*** PROVIDED RECORDS ***

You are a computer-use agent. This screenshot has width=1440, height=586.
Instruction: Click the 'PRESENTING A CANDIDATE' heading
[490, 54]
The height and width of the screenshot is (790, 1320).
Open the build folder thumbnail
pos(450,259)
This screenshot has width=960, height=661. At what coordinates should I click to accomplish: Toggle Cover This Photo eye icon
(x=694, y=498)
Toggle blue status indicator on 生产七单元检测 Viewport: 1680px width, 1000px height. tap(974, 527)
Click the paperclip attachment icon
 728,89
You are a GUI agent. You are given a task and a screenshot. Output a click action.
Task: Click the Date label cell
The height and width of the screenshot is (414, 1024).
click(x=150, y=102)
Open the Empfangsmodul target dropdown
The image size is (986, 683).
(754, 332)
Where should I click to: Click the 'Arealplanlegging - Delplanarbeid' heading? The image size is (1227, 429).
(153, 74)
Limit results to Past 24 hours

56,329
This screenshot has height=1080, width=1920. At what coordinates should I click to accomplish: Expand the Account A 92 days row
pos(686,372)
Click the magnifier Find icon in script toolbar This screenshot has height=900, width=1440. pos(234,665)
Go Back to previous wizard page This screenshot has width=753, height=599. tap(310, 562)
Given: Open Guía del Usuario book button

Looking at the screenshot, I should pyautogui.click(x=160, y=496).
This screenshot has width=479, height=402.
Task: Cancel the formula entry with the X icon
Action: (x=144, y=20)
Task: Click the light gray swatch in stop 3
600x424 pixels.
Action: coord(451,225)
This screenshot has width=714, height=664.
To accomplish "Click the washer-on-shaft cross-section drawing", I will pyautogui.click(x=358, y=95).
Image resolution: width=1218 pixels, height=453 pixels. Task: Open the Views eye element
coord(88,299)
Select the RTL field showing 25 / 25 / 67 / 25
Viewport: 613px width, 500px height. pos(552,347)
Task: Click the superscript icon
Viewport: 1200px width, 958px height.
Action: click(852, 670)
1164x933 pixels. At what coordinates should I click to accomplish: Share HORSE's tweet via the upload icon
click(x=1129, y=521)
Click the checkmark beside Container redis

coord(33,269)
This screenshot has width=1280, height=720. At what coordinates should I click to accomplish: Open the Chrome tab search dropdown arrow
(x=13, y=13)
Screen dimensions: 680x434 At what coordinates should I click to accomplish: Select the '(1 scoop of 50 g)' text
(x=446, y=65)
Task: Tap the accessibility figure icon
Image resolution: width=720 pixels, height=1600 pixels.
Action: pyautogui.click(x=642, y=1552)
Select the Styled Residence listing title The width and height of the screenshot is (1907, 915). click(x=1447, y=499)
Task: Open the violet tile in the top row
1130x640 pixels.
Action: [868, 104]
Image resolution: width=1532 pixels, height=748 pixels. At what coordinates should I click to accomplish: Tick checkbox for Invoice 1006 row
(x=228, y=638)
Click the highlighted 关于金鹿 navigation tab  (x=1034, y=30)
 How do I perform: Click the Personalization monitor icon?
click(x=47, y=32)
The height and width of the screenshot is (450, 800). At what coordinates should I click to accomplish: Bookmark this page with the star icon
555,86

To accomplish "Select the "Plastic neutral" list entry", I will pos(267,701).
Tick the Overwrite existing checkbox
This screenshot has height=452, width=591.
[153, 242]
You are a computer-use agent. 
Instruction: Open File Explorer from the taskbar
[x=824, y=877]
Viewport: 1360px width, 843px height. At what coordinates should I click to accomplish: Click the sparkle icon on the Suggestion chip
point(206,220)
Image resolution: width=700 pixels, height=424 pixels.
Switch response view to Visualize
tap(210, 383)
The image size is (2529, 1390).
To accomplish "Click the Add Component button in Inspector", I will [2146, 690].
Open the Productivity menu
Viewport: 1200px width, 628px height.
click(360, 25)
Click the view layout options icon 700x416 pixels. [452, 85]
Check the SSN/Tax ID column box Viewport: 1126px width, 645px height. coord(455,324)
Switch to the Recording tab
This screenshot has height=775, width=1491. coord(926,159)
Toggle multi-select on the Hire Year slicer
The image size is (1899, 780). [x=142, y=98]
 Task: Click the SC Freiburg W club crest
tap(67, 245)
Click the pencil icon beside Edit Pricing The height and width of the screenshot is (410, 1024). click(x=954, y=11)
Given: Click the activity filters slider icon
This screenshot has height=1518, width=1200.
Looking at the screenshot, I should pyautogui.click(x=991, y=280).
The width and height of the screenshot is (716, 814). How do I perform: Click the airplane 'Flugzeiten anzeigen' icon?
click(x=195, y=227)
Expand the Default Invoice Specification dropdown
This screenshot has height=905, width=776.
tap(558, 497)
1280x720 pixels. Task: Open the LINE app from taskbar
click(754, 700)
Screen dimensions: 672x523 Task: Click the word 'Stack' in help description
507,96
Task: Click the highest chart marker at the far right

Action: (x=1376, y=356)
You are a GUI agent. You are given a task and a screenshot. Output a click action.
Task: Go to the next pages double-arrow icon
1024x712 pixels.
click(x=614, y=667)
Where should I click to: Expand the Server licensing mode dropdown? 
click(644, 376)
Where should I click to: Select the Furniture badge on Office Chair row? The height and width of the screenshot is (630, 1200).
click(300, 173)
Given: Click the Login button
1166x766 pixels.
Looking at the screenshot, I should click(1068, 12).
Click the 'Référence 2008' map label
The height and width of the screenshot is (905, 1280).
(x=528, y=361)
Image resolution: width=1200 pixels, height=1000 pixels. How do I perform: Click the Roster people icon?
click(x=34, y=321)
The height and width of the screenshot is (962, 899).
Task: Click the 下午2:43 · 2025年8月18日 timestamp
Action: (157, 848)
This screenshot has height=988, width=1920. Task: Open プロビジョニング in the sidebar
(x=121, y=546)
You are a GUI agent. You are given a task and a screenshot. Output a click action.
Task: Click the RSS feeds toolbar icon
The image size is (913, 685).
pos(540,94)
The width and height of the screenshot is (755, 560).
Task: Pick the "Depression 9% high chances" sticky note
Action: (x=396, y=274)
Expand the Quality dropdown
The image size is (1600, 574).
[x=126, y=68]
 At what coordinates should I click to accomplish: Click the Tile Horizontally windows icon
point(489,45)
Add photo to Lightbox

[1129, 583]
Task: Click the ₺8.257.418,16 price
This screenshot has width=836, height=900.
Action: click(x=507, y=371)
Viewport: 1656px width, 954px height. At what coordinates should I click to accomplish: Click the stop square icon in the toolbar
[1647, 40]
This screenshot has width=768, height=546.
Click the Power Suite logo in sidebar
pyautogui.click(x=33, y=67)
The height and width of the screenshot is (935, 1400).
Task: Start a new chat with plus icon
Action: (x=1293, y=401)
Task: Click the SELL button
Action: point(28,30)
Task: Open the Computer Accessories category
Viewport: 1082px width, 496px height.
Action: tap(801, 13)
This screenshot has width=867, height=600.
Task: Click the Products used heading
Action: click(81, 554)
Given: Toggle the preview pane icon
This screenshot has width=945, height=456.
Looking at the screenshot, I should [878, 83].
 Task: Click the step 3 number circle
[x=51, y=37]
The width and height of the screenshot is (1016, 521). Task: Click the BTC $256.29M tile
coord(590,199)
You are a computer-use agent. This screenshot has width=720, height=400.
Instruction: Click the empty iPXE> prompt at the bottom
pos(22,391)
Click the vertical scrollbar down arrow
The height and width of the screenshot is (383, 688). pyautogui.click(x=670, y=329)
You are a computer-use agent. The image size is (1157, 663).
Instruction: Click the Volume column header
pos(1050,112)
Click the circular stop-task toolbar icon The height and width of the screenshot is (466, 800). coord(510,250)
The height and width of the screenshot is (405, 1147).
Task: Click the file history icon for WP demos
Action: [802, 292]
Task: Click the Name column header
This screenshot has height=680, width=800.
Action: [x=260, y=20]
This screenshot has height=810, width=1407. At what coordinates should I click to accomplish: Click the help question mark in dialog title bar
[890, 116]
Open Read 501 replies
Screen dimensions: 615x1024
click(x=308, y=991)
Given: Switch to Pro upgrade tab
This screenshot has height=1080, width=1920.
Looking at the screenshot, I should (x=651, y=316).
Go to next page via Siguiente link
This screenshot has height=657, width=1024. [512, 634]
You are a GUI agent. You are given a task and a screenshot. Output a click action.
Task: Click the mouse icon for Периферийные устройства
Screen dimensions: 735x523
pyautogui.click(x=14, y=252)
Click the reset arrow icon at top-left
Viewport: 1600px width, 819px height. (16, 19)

***

WORK ORDER —
The reply should consist solely of the lines above from the one that has "Click the magnifier" through the one that has "Go Back to previous", reproduced exactly.

YOUR RESPONSE —
Click the magnifier Find icon in script toolbar This screenshot has height=900, width=1440. pos(234,665)
Go Back to previous wizard page This screenshot has width=753, height=599. tap(310, 562)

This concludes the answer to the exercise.